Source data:

┄┄┄┄┄┄

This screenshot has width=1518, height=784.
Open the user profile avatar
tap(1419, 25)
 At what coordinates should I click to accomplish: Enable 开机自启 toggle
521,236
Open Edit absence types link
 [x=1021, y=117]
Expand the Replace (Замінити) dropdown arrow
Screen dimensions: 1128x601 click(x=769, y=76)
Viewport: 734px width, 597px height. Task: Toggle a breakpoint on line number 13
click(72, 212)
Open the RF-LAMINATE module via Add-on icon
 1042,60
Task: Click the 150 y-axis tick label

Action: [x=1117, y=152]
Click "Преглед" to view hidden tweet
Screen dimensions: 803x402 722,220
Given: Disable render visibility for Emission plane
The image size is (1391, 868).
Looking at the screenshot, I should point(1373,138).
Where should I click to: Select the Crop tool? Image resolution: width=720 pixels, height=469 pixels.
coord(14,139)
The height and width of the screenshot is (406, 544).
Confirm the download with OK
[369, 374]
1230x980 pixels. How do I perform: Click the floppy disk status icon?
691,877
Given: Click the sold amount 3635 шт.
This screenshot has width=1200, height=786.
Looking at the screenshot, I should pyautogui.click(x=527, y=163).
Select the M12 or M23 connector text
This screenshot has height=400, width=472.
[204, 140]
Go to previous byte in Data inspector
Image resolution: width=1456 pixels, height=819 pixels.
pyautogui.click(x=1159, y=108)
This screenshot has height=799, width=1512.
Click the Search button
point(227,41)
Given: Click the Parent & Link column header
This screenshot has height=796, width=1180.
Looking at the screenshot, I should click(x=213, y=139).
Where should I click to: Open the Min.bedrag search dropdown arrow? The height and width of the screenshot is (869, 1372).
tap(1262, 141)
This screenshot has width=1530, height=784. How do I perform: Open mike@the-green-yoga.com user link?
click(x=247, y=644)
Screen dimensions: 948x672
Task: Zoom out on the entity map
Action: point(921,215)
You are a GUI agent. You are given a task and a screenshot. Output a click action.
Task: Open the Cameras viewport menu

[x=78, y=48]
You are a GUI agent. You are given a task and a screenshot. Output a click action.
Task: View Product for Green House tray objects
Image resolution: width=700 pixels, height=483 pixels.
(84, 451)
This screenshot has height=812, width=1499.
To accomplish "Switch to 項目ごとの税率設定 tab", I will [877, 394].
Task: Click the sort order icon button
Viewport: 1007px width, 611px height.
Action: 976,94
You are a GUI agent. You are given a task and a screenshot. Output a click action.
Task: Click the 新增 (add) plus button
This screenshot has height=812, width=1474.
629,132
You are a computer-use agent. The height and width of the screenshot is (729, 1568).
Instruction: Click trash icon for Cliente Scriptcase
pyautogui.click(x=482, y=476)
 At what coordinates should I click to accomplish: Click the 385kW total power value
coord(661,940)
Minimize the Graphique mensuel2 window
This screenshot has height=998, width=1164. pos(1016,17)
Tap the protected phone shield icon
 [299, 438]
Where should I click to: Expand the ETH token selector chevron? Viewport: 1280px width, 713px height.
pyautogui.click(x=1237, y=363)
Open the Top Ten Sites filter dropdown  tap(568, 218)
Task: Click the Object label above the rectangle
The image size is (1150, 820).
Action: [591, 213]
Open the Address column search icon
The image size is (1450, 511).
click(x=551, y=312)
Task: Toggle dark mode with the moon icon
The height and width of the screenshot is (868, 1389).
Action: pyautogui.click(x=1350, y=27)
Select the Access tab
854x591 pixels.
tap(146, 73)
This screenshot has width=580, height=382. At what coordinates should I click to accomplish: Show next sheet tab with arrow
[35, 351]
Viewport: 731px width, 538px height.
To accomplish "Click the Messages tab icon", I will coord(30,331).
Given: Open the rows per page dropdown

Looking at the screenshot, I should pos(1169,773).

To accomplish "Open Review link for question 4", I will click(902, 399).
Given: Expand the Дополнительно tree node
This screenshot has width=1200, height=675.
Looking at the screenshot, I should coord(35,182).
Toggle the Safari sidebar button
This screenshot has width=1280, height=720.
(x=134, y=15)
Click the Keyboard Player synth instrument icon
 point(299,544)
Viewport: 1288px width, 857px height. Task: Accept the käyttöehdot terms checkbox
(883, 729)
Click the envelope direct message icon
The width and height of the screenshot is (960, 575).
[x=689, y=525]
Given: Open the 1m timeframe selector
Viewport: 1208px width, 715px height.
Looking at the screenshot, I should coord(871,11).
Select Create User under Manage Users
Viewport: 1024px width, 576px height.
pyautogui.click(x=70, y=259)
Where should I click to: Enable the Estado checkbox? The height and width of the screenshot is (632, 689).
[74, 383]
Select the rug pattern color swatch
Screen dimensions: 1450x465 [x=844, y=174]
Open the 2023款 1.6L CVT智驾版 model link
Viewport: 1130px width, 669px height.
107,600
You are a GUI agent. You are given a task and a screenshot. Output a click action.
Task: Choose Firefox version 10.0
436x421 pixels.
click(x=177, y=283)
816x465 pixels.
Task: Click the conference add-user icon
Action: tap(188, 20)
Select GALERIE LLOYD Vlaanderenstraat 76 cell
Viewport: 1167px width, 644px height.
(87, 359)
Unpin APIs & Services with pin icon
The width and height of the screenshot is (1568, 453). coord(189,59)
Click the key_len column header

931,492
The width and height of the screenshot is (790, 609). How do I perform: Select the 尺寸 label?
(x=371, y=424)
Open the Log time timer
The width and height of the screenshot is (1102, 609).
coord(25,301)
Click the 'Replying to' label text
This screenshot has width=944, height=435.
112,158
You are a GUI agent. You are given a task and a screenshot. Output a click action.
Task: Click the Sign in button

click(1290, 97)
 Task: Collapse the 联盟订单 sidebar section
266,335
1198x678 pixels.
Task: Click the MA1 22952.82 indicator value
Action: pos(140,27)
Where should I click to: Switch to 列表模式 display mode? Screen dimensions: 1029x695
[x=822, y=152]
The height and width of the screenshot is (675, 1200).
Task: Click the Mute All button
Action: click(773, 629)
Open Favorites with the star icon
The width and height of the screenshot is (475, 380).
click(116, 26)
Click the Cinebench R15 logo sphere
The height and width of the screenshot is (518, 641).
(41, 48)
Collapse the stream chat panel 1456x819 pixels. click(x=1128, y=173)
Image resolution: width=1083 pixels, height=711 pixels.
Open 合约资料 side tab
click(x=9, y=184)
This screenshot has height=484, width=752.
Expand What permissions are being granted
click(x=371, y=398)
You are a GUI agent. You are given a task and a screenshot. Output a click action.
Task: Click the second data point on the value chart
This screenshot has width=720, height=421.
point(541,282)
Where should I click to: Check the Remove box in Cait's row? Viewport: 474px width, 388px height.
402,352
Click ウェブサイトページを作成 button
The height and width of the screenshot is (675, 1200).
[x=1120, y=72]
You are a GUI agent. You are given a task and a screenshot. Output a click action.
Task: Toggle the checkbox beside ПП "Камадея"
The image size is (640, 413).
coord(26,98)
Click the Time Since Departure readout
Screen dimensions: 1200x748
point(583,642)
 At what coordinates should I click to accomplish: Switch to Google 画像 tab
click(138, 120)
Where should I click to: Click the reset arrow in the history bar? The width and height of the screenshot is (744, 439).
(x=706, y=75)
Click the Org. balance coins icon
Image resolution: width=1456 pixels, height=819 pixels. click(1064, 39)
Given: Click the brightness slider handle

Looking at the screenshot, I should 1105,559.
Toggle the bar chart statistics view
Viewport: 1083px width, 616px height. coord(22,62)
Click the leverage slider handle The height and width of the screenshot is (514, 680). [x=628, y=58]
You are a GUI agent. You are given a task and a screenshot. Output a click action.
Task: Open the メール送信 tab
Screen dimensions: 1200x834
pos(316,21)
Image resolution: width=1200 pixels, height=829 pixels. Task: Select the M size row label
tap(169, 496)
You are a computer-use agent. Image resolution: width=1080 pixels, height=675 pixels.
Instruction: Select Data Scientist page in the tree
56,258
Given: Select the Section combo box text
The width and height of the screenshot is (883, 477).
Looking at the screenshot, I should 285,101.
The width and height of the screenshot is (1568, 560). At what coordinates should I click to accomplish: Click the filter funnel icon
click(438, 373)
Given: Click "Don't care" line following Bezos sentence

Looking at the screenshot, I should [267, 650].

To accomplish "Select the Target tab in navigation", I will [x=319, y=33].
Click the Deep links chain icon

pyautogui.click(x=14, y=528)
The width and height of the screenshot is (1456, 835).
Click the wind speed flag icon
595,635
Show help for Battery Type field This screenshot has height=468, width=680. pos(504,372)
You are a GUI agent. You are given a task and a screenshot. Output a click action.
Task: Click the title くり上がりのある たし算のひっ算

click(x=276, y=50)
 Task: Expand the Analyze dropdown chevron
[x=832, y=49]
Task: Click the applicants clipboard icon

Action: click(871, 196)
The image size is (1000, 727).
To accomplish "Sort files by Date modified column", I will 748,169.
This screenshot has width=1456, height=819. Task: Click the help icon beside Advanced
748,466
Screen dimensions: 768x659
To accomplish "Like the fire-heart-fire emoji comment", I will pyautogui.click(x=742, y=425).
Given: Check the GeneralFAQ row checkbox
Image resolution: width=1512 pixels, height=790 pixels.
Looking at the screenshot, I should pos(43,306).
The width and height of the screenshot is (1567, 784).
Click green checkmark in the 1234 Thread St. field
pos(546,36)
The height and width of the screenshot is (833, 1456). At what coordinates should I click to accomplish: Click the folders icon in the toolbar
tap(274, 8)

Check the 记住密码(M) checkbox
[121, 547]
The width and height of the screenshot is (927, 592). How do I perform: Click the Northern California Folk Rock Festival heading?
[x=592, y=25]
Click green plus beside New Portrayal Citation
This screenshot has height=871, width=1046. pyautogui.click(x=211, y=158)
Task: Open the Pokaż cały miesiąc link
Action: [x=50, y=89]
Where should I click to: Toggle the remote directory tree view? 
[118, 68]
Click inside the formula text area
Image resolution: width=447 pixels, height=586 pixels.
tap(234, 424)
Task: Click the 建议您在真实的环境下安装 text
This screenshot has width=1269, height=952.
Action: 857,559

┄┄┄┄┄┄

THE EXERCISE » Pick out every line in the rows above that contains the word "Show", and copy each of those lines in full.

RESPONSE TO THIS EXERCISE »
This screenshot has width=580, height=382. At what coordinates should I click to accomplish: Show next sheet tab with arrow
Show help for Battery Type field This screenshot has height=468, width=680. pos(504,372)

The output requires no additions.